Son estimulantes los escritores que se proponen obsesivamente desmoronar a un enemigo fantasmal. Esta educación en el odio es, por supuesto, desmedida. Pero así veíamos a Cabrera Infante. Así nos hacía ver las cosas él; al límite de la agresión, de la violencia.

“Nunca escribas con todos los dedos”, se lee en alguna página de Vidas para leerlas, “los periodistas nada más escriben con dos dedos. Si escribes con todos los dedos no serás nunca periodista, serás mecanógrafo”. De eso —cada experiencia como tecla que detona— estamos hablando.

Algunos nunca nos pudimos recuperar de ciertas lecturas suyas. Por mi lado, nunca volví de Vidas…, con su carnaval de insultos, anécdotas desclasificadas —vaya a saber uno si se trata de verdaderas o falsas—, escritores seniles y cabezas cortadas.

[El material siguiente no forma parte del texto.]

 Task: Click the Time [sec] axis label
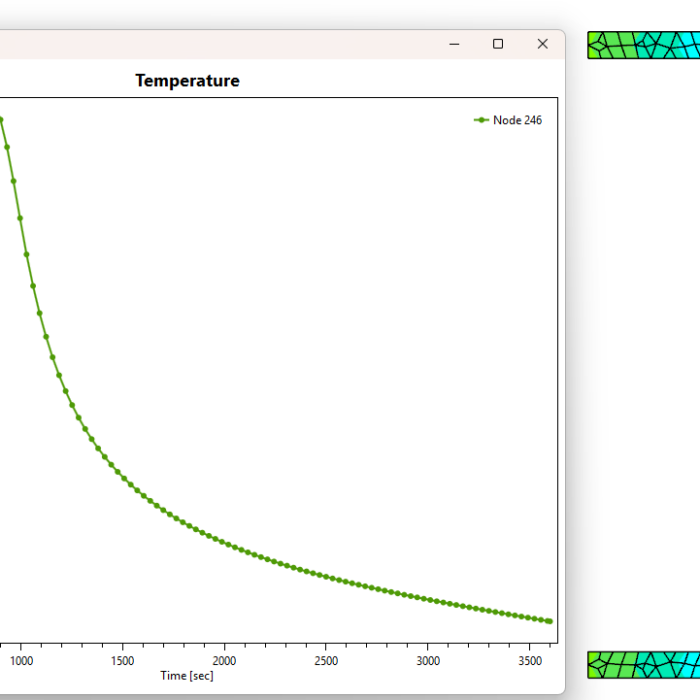187,676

O de aquella imagen que aparecía en Un oficio del siglo XX: “Si la Revolución francesa nos trajo el fin de la artesanía, las revoluciones de este siglo […] verán el fin de los oficios […] Es posible que algún niño quiera todavía ser bombero cuando crezca, […] pero es dudoso que haya un niño que sueñe con ser crítico de cine”.

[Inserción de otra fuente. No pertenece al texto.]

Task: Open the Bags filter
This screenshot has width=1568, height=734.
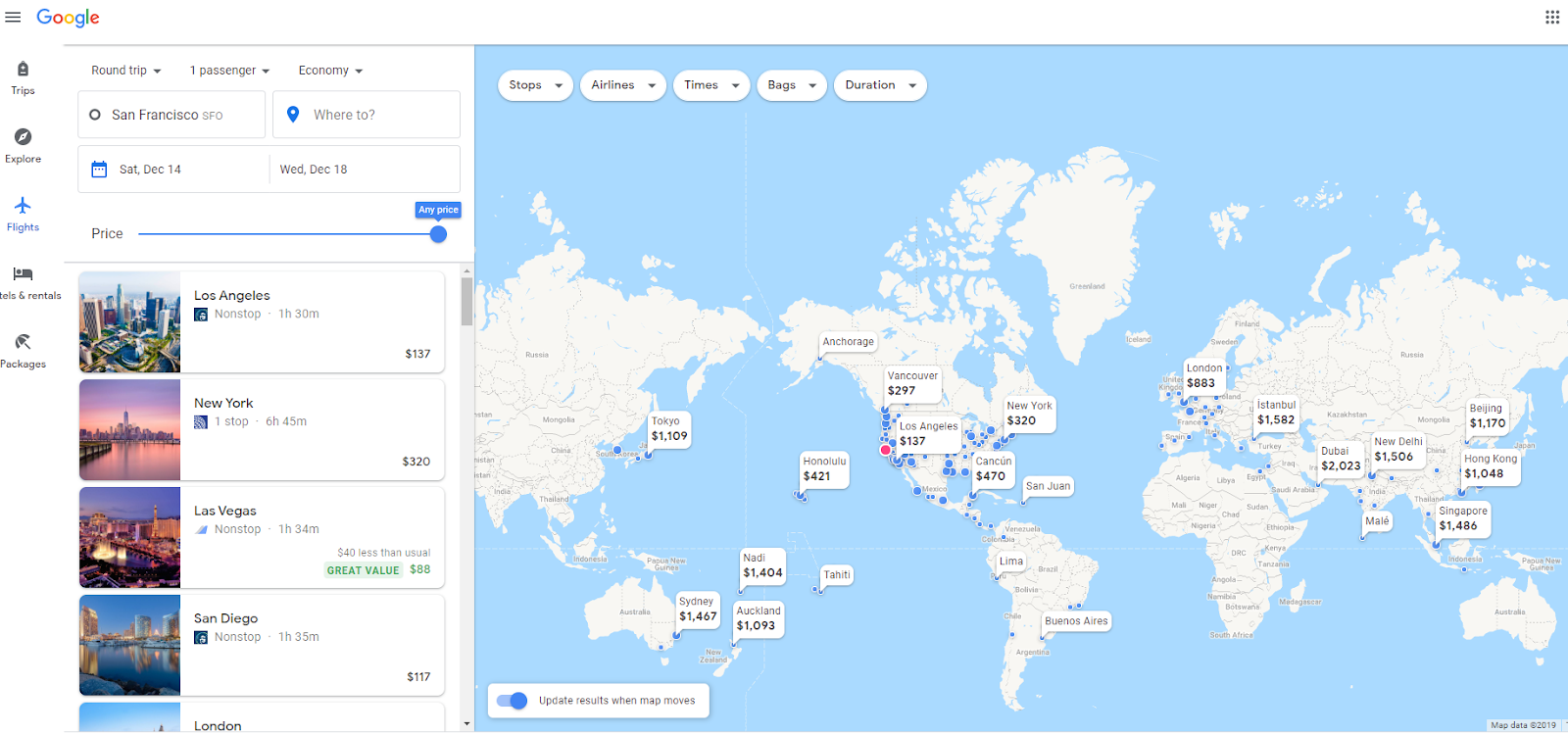Action: pos(792,85)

Nunca me gustó que usara seudónimo —si nos ponemos densos, como Cyril Connolly en Enemigos de la promesa, un crítico solo puede serlo hasta los treinta y pico años porque, a partir de entonces, el tejido de las relaciones que adquiere en el mundillo literario lo inhiben.

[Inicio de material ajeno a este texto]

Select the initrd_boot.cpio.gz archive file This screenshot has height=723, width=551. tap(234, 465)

No me simpatizaba el tremendismo de G. Caín, todo aquello de ser “la cabeza de los hombres impíos”, pero sí me gustaba que Guillermo Cabrera Infante hablara de cine. O de política. O de sexo. O de lo que fuera. Me atraía que se metiera con los pesos pesados. Que inventara referencias. (Una vez para referirse al trío de cómicos llamados los hermanos Marx, dijo que por el mismo tiempo hubo otro terceto de comediantes nombrados los hermanos Engels.) Que contara mentiras “más ácidas que las guayabas del Perú y casi tan indigestas”. (Decía, por ejemplo, que una vez llevaron a Australia una pareja de conejos; los conejos, como es natural, proliferaron como conejos; en diez años asolaron las praderas; el gobierno de Australia, para atajar los destrozos en la agricultura, pagaba a dólar cada piel del mamífero; un cazador particularmente experto llamado William Z. Williams, llegó a reunir un millón de pesos cambiados por otro millón de pellejos; desde entonces este Nemrod conejero fue conocido por el nombre ahora legendario de Conejo Bill.) Que se agarrara a golpes con los electroshocks y los ansiolíticos. Que jugara la broma de la falsa identidad con Vargas Llosa (“Sonó el teléfono. Soy Onelio Jorge Cardoso, dijo la tronante voz. ¿Te acuerdas? Nos conocimos en Cuba, el mes pasado. Oye, ¿por qué le dieron el premio ese [se refiere al Premio Biblioteca Breve], en Barcelona, al antipático de Cabrera Infante? Su novela era la mejor le respondí, tratando de recordar a mi interlocutor. Pero tienes razón. Lo conocí la noche del premio, y, en efecto, me pareció antipatiquísimo. No mucho después, recibí un ejemplar de Así en la paz como en la guerra con una dedicatoria incomodísima: Para Mario, de un tal Onelio Jorge Cardoso”.) Que cultivara el ilusionismo retórico y la parodia (“No somos NALGA”) y que escribiera sobre Cuba como resaca permanente, la suya y la de todos.

La palabra posteridad es demasiado ridícula, demasiado breve y mezquina, demasiado imbécil, para un tipo como él, que supo que toda escritura se pelea en el aquí y el ahora; o que sabe a sangre.

La literatura se parece mucho a las peleas de UFC. De esa vieja maestría de apretar, de hacer sentir dolor en el nervio hasta dejar inconsciente al atacante, están hechos también los primeros libros de Cabrera Infante.

Como él, los expertos, los luchadores tampoco envían solicitudes de amistad.